Así, el antisemitismo ha sido reemplazado por un discurso más bien de izquierda, destinado a explotar el descontento de sectores obreros y la clase media venida a menos. Su arma para ello es el nacionalismo, como lo suele ser en un partido de extrema derecha, pero tocando teclas económicas; de allí la hostilidad a la Unión Europea y a la globalización, los perfectos chivos expiatorios de las dificultades de los últimos años y de las dislocaciones que la economía moderna provoca en países con mayor rigidez estatista, como Francia.
Dos factores adicionales que engrosan la lista de simpatizantes son la inmigración y el terrorismo, fenómenos que el Frente Nacional ha logrado que se asocien entre sí en el imaginario de un sector. La crisis de los refugiados y los atentados del 13 de noviembre han permitido a Le Pen atizar calculadamente la ansiedad de la población.
Por último, el hecho de que el Frente Nacional esté gobernando unos cuantos municipios permite a Le Pen proyectar ante los menos hostiles la imagen de un partido que juega el juego democrático y gestiona sin demasiados sobresaltos el poder.
La gran pregunta, ante el peligro de que una fuerza ultranacionalista con ribetes neofascistas sea gobierno en Francia, es qué deben hacer la derecha moderada, agrupada en Los Republicanos de Nicolás Sarkozy, y el Partido Socialista del Presidente Francois Hollande. Esto no está claro.
De cara a la segunda vuelta en las regionales, algunos socialistas han anunciado que se retirarán en favor de la derecha moderada para frenar a Le Pen. Pero Sarkozy no quiere que su gente haga lo mismo en favor de los socialistas, hoy muy desgastados, en las circunscripciones donde ellos están mejor colocados; el ex Presidente sabe que una parte del éxito del discurso “anti-establishment” de Le Pen consiste en tratar a las dos grandes fuerzas tradicionales como si fuesen lo mismo.
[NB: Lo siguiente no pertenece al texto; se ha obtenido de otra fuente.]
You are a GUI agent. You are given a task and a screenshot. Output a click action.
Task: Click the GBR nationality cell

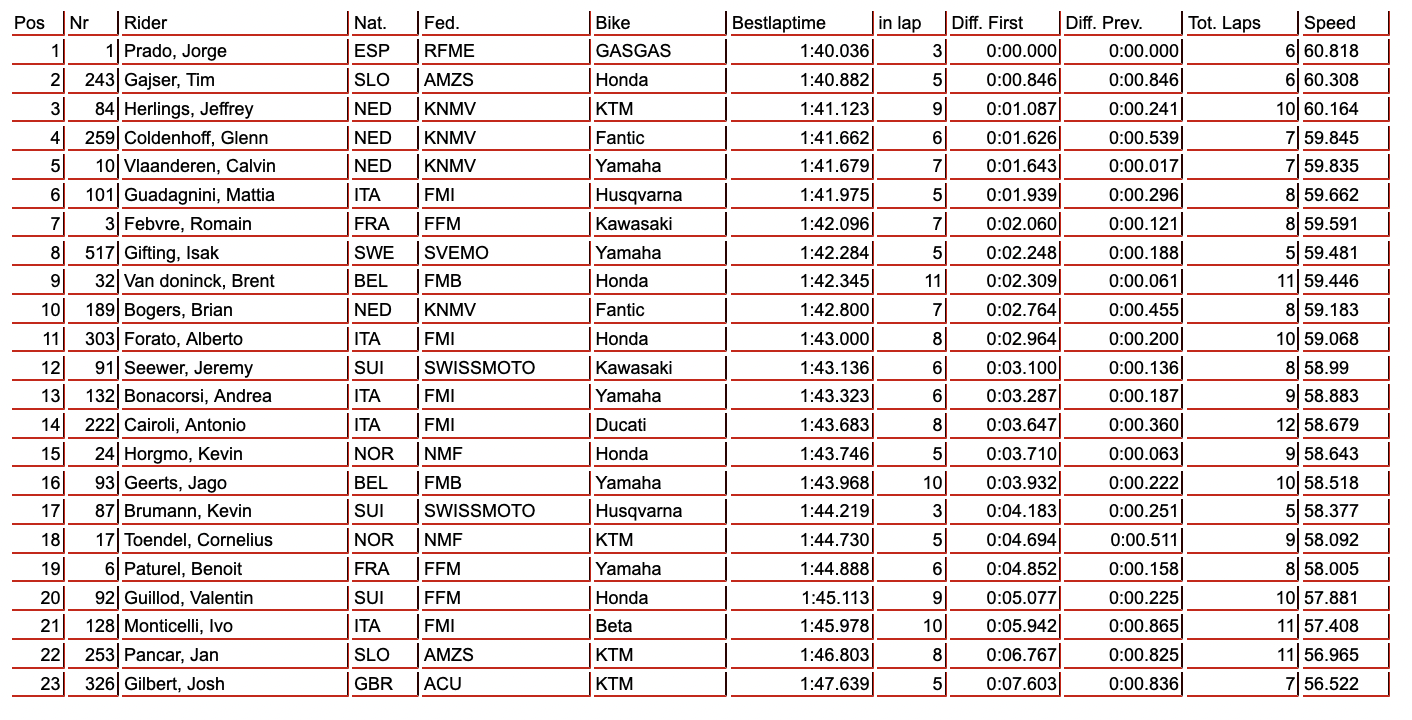click(373, 685)
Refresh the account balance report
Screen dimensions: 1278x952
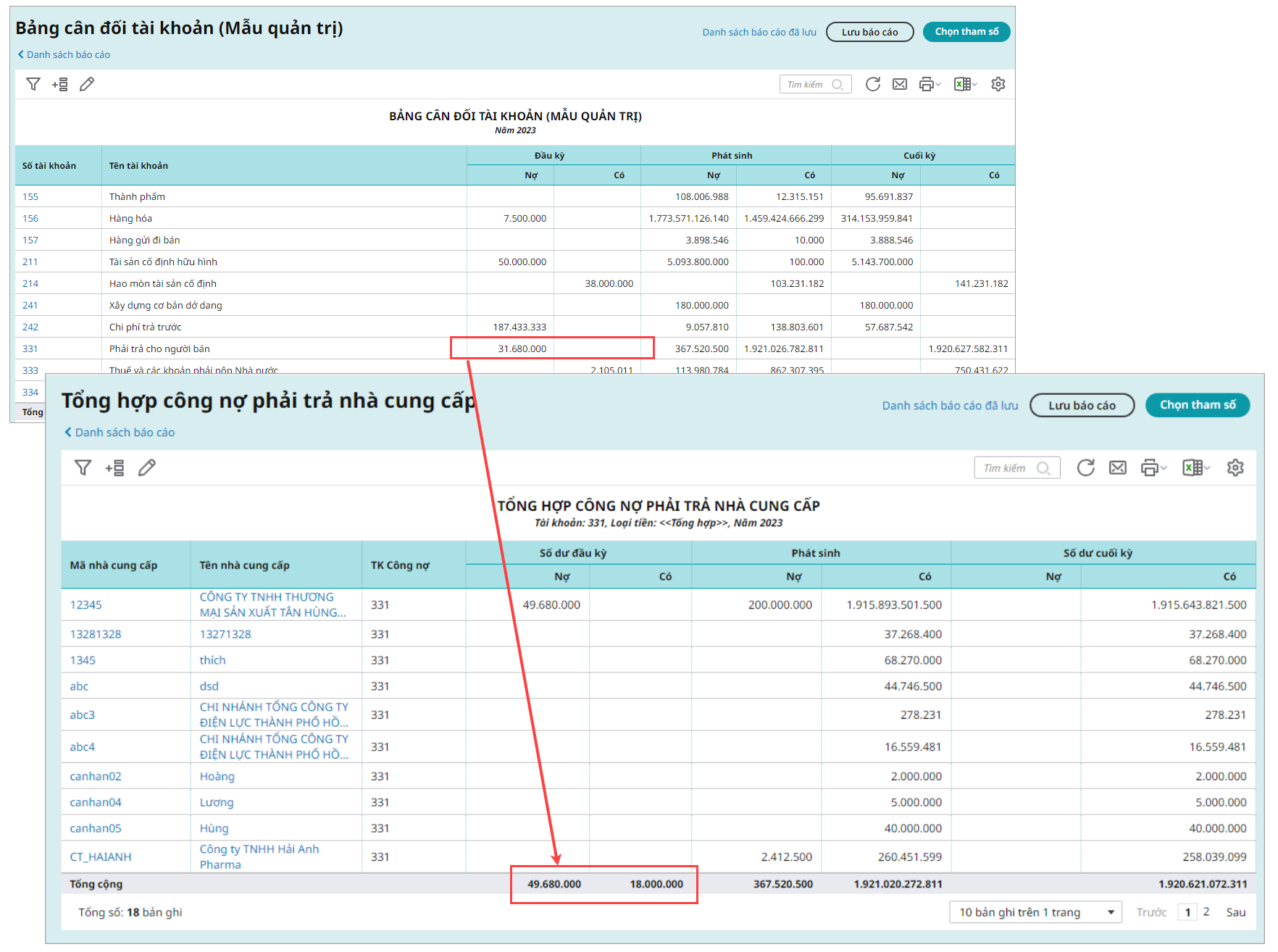tap(873, 85)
No menos incierta es la respuesta que pretende dar Europa. Se baraja suspender el acuerdo de fronteras abiertas conocido como Schengen, dar marcha atrás en la hospitalidad con los refugiados y otras opciones. Pero todas ellas tienen costos altos y suponen desnaturalizar, para complacer a la extrema derecha, el gran proyecto europeo. Mientras discuten, Le Pen avanza.